(Aim of the exercise): Reproduce each line of the data below word for word, with nothing changed, added, or left out.

-- start Data for this task --

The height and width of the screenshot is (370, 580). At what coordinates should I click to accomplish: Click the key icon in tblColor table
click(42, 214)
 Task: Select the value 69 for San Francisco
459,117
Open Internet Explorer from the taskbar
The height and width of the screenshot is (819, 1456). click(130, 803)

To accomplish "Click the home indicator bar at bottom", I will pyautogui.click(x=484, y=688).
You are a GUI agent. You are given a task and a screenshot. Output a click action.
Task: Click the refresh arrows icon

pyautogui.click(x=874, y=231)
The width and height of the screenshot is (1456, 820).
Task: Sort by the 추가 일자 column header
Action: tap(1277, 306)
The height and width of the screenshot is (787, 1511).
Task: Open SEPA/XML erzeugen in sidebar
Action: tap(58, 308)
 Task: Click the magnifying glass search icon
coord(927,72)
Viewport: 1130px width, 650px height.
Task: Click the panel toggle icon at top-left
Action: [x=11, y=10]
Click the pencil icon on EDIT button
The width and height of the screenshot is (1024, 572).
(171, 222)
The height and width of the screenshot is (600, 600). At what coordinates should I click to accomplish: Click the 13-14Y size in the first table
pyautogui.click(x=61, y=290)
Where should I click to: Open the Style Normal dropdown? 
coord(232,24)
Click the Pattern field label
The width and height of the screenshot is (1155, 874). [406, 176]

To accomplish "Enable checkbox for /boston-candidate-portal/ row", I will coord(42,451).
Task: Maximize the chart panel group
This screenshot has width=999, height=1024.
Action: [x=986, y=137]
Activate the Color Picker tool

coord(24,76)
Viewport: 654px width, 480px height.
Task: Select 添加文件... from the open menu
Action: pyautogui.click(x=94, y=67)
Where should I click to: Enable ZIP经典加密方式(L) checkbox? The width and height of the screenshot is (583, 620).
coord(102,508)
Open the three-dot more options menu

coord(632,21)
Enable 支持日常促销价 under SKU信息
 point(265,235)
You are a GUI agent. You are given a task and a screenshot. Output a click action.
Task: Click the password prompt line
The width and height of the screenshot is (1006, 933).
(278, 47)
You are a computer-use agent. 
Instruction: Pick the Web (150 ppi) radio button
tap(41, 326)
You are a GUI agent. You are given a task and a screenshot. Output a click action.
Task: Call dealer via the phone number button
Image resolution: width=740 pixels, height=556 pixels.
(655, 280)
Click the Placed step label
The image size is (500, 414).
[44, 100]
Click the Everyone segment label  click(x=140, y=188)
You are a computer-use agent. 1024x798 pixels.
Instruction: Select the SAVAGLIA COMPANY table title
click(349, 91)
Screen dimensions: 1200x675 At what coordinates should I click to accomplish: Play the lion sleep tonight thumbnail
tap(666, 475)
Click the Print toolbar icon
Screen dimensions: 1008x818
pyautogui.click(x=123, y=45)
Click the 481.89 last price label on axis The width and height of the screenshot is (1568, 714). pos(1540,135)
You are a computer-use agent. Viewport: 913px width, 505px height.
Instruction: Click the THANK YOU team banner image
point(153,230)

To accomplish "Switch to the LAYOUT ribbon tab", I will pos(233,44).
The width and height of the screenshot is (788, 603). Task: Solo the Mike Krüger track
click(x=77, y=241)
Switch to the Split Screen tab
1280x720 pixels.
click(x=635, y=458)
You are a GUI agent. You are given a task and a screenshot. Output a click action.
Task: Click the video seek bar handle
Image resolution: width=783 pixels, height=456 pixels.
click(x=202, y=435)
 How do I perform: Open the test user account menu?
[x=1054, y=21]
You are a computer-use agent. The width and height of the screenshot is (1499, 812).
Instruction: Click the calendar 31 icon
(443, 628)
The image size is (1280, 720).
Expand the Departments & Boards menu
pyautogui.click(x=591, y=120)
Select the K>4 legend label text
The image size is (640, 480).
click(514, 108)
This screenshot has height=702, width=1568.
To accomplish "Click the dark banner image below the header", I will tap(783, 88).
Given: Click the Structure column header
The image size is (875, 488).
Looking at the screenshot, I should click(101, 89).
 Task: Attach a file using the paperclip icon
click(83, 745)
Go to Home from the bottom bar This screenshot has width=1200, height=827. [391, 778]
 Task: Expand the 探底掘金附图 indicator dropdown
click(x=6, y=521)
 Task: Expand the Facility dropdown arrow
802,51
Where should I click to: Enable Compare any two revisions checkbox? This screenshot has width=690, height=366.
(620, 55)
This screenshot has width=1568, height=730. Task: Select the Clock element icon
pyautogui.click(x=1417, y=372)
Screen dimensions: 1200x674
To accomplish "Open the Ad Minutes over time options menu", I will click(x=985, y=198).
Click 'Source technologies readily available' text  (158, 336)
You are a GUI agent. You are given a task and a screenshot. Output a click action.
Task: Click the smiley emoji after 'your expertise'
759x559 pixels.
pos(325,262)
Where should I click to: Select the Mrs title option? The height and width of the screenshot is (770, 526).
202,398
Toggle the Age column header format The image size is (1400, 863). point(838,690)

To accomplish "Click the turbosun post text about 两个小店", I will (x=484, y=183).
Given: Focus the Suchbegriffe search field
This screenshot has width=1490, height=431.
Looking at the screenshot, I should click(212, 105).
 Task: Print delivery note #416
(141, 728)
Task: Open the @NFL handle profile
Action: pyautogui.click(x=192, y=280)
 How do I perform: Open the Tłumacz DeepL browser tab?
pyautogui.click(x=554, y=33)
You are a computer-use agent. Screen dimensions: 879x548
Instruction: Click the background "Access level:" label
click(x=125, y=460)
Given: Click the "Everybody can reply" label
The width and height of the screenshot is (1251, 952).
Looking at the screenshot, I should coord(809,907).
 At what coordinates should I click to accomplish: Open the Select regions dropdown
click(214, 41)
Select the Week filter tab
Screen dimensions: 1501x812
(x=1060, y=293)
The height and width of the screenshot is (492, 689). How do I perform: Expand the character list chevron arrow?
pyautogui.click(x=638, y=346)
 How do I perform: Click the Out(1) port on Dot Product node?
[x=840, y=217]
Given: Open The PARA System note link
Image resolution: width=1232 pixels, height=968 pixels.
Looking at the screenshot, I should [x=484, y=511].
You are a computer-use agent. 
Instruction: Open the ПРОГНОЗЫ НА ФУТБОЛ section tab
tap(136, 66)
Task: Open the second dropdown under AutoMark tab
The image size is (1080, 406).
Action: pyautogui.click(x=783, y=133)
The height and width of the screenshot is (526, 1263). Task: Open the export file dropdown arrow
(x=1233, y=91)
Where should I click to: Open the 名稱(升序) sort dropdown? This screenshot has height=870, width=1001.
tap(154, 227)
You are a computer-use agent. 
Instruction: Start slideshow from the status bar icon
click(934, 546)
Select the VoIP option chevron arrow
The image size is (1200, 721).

-- end Data for this task --

(Final result):
The height and width of the screenshot is (370, 580). At what coordinates should I click to accomplish: Click the key icon in tblColor table
click(42, 214)
 Task: Select the value 69 for San Francisco
459,117
Open Internet Explorer from the taskbar
The height and width of the screenshot is (819, 1456). click(130, 803)

To accomplish "Click the home indicator bar at bottom", I will pyautogui.click(x=484, y=688).
You are a GUI agent. You are given a task and a screenshot. Output a click action.
Task: Click the refresh arrows icon

pyautogui.click(x=874, y=231)
The width and height of the screenshot is (1456, 820).
Task: Sort by the 추가 일자 column header
Action: tap(1277, 306)
The height and width of the screenshot is (787, 1511).
Task: Open SEPA/XML erzeugen in sidebar
Action: tap(58, 308)
 Task: Click the magnifying glass search icon
coord(927,72)
Viewport: 1130px width, 650px height.
Task: Click the panel toggle icon at top-left
Action: [x=11, y=10]
Click the pencil icon on EDIT button
The width and height of the screenshot is (1024, 572).
(171, 222)
The height and width of the screenshot is (600, 600). At what coordinates should I click to accomplish: Click the 13-14Y size in the first table
pyautogui.click(x=61, y=290)
Where should I click to: Open the Style Normal dropdown? 
coord(232,24)
Click the Pattern field label
The width and height of the screenshot is (1155, 874). [406, 176]

To accomplish "Enable checkbox for /boston-candidate-portal/ row", I will coord(42,451).
Task: Maximize the chart panel group
This screenshot has width=999, height=1024.
Action: [x=986, y=137]
Activate the Color Picker tool

coord(24,76)
Viewport: 654px width, 480px height.
Task: Select 添加文件... from the open menu
Action: pyautogui.click(x=94, y=67)
Where should I click to: Enable ZIP经典加密方式(L) checkbox? The width and height of the screenshot is (583, 620).
coord(102,508)
Open the three-dot more options menu

coord(632,21)
Enable 支持日常促销价 under SKU信息
 point(265,235)
You are a GUI agent. You are given a task and a screenshot. Output a click action.
Task: Click the password prompt line
The width and height of the screenshot is (1006, 933).
(278, 47)
You are a computer-use agent. 
Instruction: Pick the Web (150 ppi) radio button
tap(41, 326)
You are a GUI agent. You are given a task and a screenshot. Output a click action.
Task: Call dealer via the phone number button
Image resolution: width=740 pixels, height=556 pixels.
(655, 280)
Click the Placed step label
The image size is (500, 414).
[44, 100]
Click the Everyone segment label  click(x=140, y=188)
You are a computer-use agent. 1024x798 pixels.
Instruction: Select the SAVAGLIA COMPANY table title
click(349, 91)
Screen dimensions: 1200x675 At what coordinates should I click to accomplish: Play the lion sleep tonight thumbnail
tap(666, 475)
Click the Print toolbar icon
Screen dimensions: 1008x818
pyautogui.click(x=123, y=45)
Click the 481.89 last price label on axis The width and height of the screenshot is (1568, 714). pos(1540,135)
You are a computer-use agent. Viewport: 913px width, 505px height.
Instruction: Click the THANK YOU team banner image
point(153,230)

To accomplish "Switch to the LAYOUT ribbon tab", I will pos(233,44).
The width and height of the screenshot is (788, 603). Task: Solo the Mike Krüger track
click(x=77, y=241)
Switch to the Split Screen tab
1280x720 pixels.
click(x=635, y=458)
You are a GUI agent. You are given a task and a screenshot. Output a click action.
Task: Click the video seek bar handle
Image resolution: width=783 pixels, height=456 pixels.
click(x=202, y=435)
 How do I perform: Open the test user account menu?
[x=1054, y=21]
You are a computer-use agent. The width and height of the screenshot is (1499, 812).
Instruction: Click the calendar 31 icon
(443, 628)
The image size is (1280, 720).
Expand the Departments & Boards menu
pyautogui.click(x=591, y=120)
Select the K>4 legend label text
The image size is (640, 480).
click(514, 108)
This screenshot has height=702, width=1568.
To accomplish "Click the dark banner image below the header", I will tap(783, 88).
Given: Click the Structure column header
The image size is (875, 488).
Looking at the screenshot, I should click(101, 89).
 Task: Attach a file using the paperclip icon
click(83, 745)
Go to Home from the bottom bar This screenshot has width=1200, height=827. [391, 778]
 Task: Expand the 探底掘金附图 indicator dropdown
click(x=6, y=521)
 Task: Expand the Facility dropdown arrow
802,51
Where should I click to: Enable Compare any two revisions checkbox? This screenshot has width=690, height=366.
(620, 55)
This screenshot has width=1568, height=730. Task: Select the Clock element icon
pyautogui.click(x=1417, y=372)
Screen dimensions: 1200x674
To accomplish "Open the Ad Minutes over time options menu", I will click(x=985, y=198).
Click 'Source technologies readily available' text  (158, 336)
You are a GUI agent. You are given a task and a screenshot. Output a click action.
Task: Click the smiley emoji after 'your expertise'
759x559 pixels.
pos(325,262)
Where should I click to: Select the Mrs title option? The height and width of the screenshot is (770, 526).
202,398
Toggle the Age column header format The image size is (1400, 863). point(838,690)

To accomplish "Click the turbosun post text about 两个小店", I will (x=484, y=183).
Given: Focus the Suchbegriffe search field
This screenshot has width=1490, height=431.
Looking at the screenshot, I should click(212, 105).
 Task: Print delivery note #416
(141, 728)
Task: Open the @NFL handle profile
Action: pyautogui.click(x=192, y=280)
 How do I perform: Open the Tłumacz DeepL browser tab?
pyautogui.click(x=554, y=33)
You are a computer-use agent. Screen dimensions: 879x548
Instruction: Click the background "Access level:" label
click(x=125, y=460)
Given: Click the "Everybody can reply" label
The width and height of the screenshot is (1251, 952).
Looking at the screenshot, I should coord(809,907).
 At what coordinates should I click to accomplish: Open the Select regions dropdown
click(214, 41)
Select the Week filter tab
Screen dimensions: 1501x812
(x=1060, y=293)
The height and width of the screenshot is (492, 689). How do I perform: Expand the character list chevron arrow?
pyautogui.click(x=638, y=346)
 How do I perform: Click the Out(1) port on Dot Product node?
[x=840, y=217]
Given: Open The PARA System note link
Image resolution: width=1232 pixels, height=968 pixels.
Looking at the screenshot, I should [x=484, y=511].
You are a computer-use agent. 
Instruction: Open the ПРОГНОЗЫ НА ФУТБОЛ section tab
tap(136, 66)
Task: Open the second dropdown under AutoMark tab
The image size is (1080, 406).
Action: pyautogui.click(x=783, y=133)
The height and width of the screenshot is (526, 1263). Task: Open the export file dropdown arrow
(x=1233, y=91)
Where should I click to: Open the 名稱(升序) sort dropdown? This screenshot has height=870, width=1001.
tap(154, 227)
You are a computer-use agent. 
Instruction: Start slideshow from the status bar icon
click(934, 546)
Select the VoIP option chevron arrow
The image size is (1200, 721).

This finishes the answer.